## GOAL 1
In the news report on President Bush's Iraq news conference, who did Bush say would decide whether there comes a time when no U.S. forces are in Iraq?
## GOAL 2
Continue the news report on President Bush's Iraq news conference, picking up right after its final sentence.

=== DOCUMENT SECTION ===

WASHINGTON — President Bush said Tuesday that U.S. troops will be in Iraq after his presidency ends in 2009.

"I'm optimistic we'll succeed" in Iraq," he insisted. "If not, I'd pull our troops out."

Asked at a White House news conference whether there will come a time no U.S. forces are in Iraq, he said, "That will be decided by future presidents and future governments of Iraq."

Pressed on that response, Bush said that for him to discuss complete withdrawal would mean he was setting a timetable, which he refuses to do.

In the hastily called, hourlong news conference, the president said he didn't believe Iraq had tumbled into a civil war and suggested that success stories are overshadowed by news coverage of dramatic insurgent attacks.

"They're capable of blowing up innocent life so it ends up on your TV show," Bush told a CBS News reporter. "... I can understand how Americans are worried about whether or not we can win."

=== INFORMATION SHOWN ===

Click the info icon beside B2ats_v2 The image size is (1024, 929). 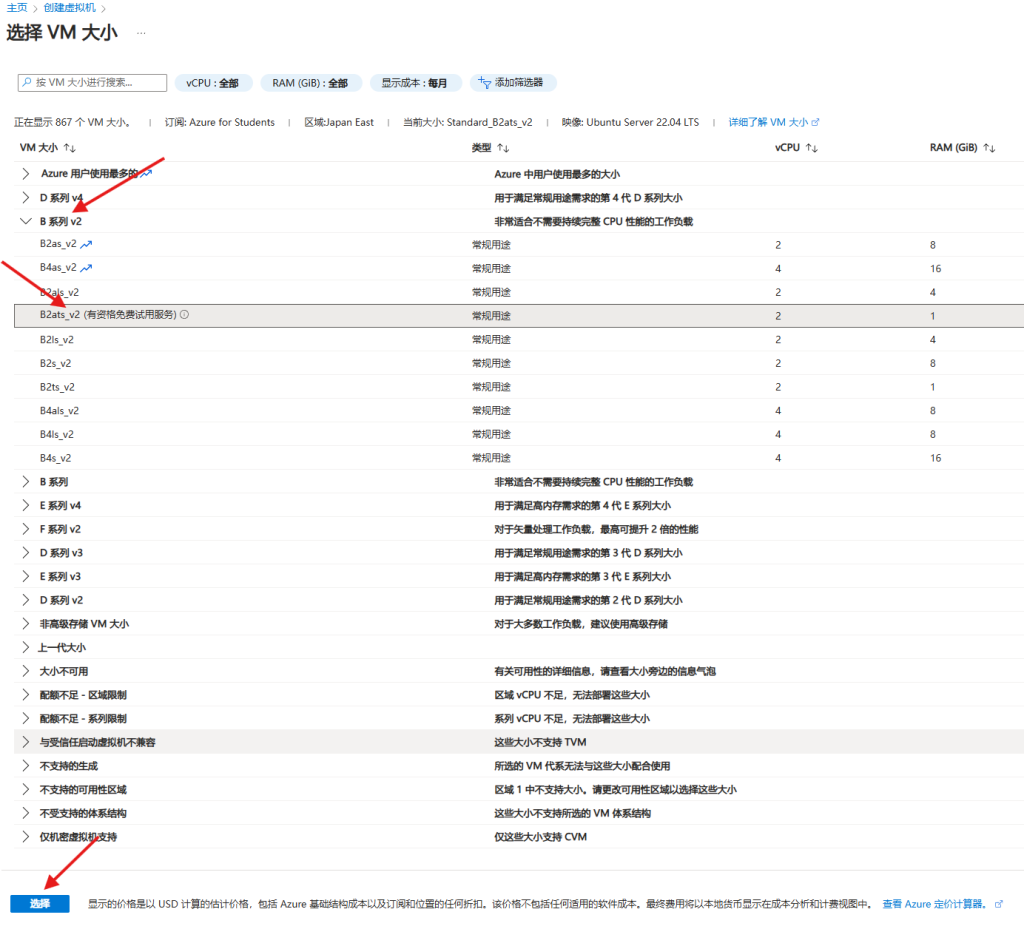point(184,315)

===

## EXERCISE ANSWER 1
Future presidents and future governments of Iraq.

## EXERCISE ANSWER 2
The president also said he disagreed with former interim Iraqi Prime Minister Ayad Allawi, who told the BBC on Sunday that if the current state of Iraq isn't civil war "then God knows what civil war is."

"Listen, we all recognize that there is violence, that there's sectarian violence," the president said. "But the way I look at the situation is that the Iraqis took a look and decided not to go to civil war."

As evidence, Bush said the Iraqi military hadn't splintered into sectarian factions and that U.S. military and diplomatic officials there didn't view the situation as civil war.

Bush said repeatedly that the United States is making progress in Iraq, an argument he has made publicly four days in a row in an apparent effort to rally public opinion.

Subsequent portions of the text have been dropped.